The Way to Bring It Home: Choose an elegant olive green to mimic the stylish vibe that Sherman Samuel was striving for.
Whitney Leigh Morris
The Lesson: If you’re in a small space, think vertically.
The Apartment: Morris’s Tiny Canal Cottage is the stuff of small-space dreams, and the creative director’s knack for crafting beautiful tiny homes may have begun with her first place, which was 300 square feet and mostly resembled a bowling lane–like corridor. “I learned that a long, narrow hallway can be put to excellent use—particularly in a tiny apartment,” says Morris. “By mounting hanging cabinets from the ceiling or by outfitting the upper perimeter with a line of shelving, the vertical space can be both practical and beautiful.” If you don’t have room to build out, build up. You can pack in a ton of style without taking up precious floor space.
The Way to Bring It Home: Floating shelves are the solution to most small-space woes, and these simple hangers will bring a rustic edge to your space. Pick up the accompanying oak board (Oiled Oak Shelf, $77.88) to start organizing your entry or bedroom.
The Lesson: Don’t rush the decorating process.
The Apartment: “When I moved into my first apartment in Chicago, I had four pieces of furniture in a 30-foot space,” remembers Berkus. “It was a whole year before I was able to afford to buy the sofa I wanted, but it was worth the wait.” Knowing that most people who move into their first apartment aren’t going to be able to splurge on their dream interior right off the bat, Berkus recommends taking your time with choosing furnishings. “I knew over time that the interior would speak to the person I was, and the person I hoped to become. Your space should always be evolving,” says the designer.

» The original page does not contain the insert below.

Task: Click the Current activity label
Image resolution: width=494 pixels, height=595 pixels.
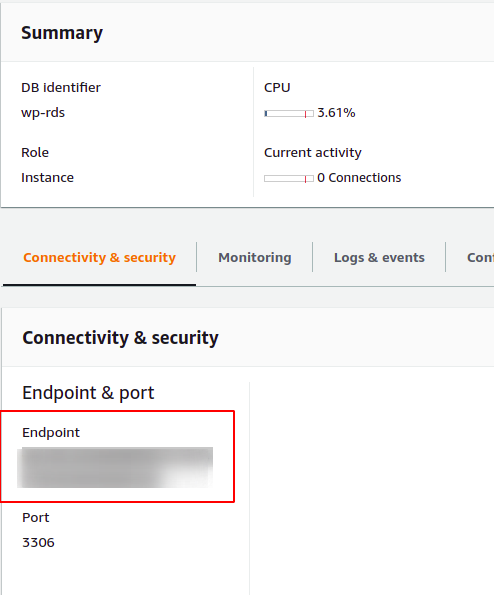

The Way to Bring It Home: Not only do you get a better sense of what your style is when you slow the decorating process but you also save a sizable amount of money. Splash out on an investment piece that’ll last you for years to come; we’re loving this chunky coffee table.
The Lesson: Embrace your creativity and get thrifty.
The Apartment: While most people might not look lovingly upon a space described as a “dump,” Ford’s story is a reminder to stay positive. She rented a Pittsburgh apartment right above her brother’s in a walk-up building, and while the space was less than ideal, its sorry state came with a huge plus. “Because it was so dumpy, the landlord let me do whatever I wanted to it,” says Ford. She used the space as an opportunity to flex her DIY skills, removing the kitchen cabinets and replacing them with crates, painting the walls and floors a clean white, and scouring Goodwill for furniture. Her coolest project? “I hung these spools of fabric I had in the hallways as ‘wallpaper’ and did a large gallery wall of thrift shop finds and cool art or pictures that I would rip out of magazines and frame,” she remembers.
The Way to Bring It Home: Set the scene for your budget-friendly gallery wall by picking up a slew of inexpensive frames in a simple silhouette and material that you can easily jazz up with a coat of paint.